## Aim
Copy the part of the listing that opens with the line containing "The width and height of the screenshot is (1446, 707)." and closes with the line containing "Action: [193, 13]", swapping "printer icon" for "printer button" and leaving everything else unchanged. Leave the picture out of your copy.

## Rows

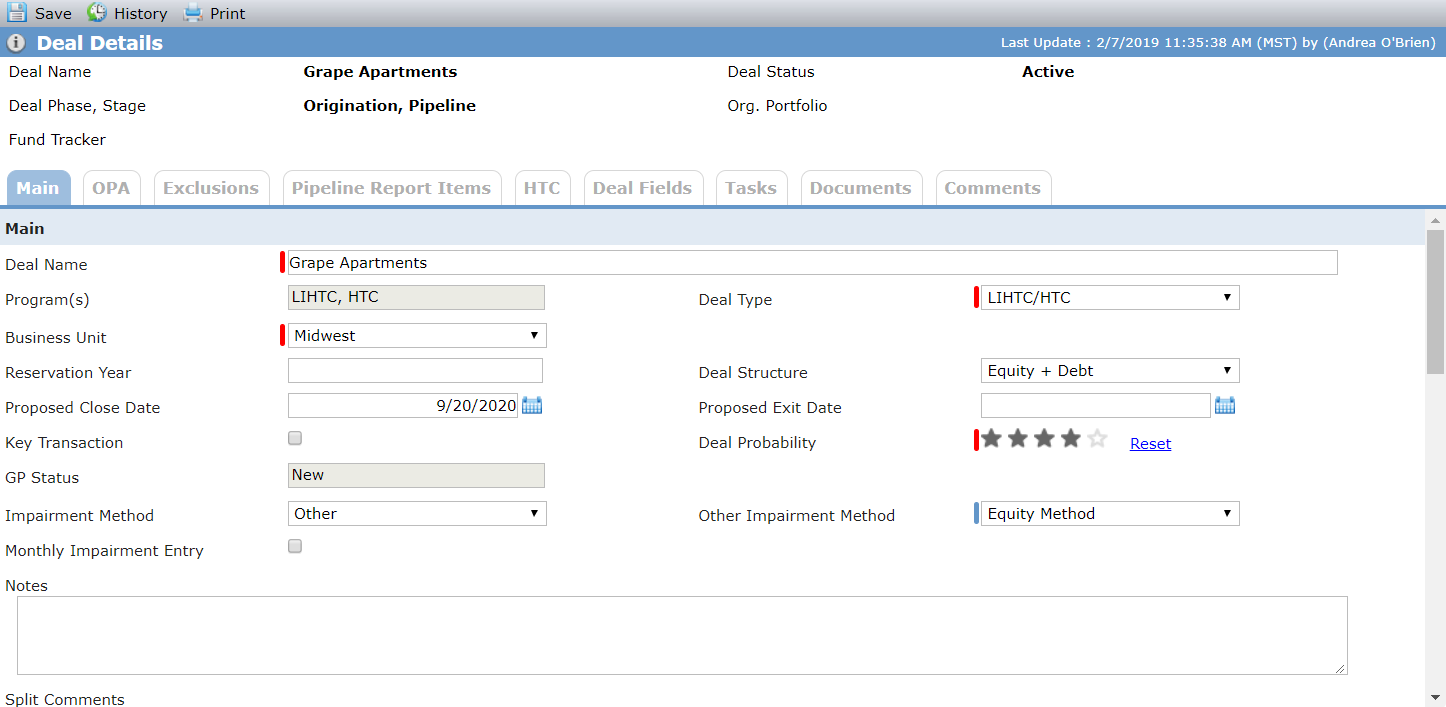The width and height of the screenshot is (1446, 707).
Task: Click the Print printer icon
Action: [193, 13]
==
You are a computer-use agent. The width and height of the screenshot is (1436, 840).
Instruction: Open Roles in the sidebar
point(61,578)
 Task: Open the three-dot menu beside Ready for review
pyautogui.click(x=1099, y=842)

## Correct result
The width and height of the screenshot is (1446, 707).
Task: Click the Print printer button
Action: [193, 13]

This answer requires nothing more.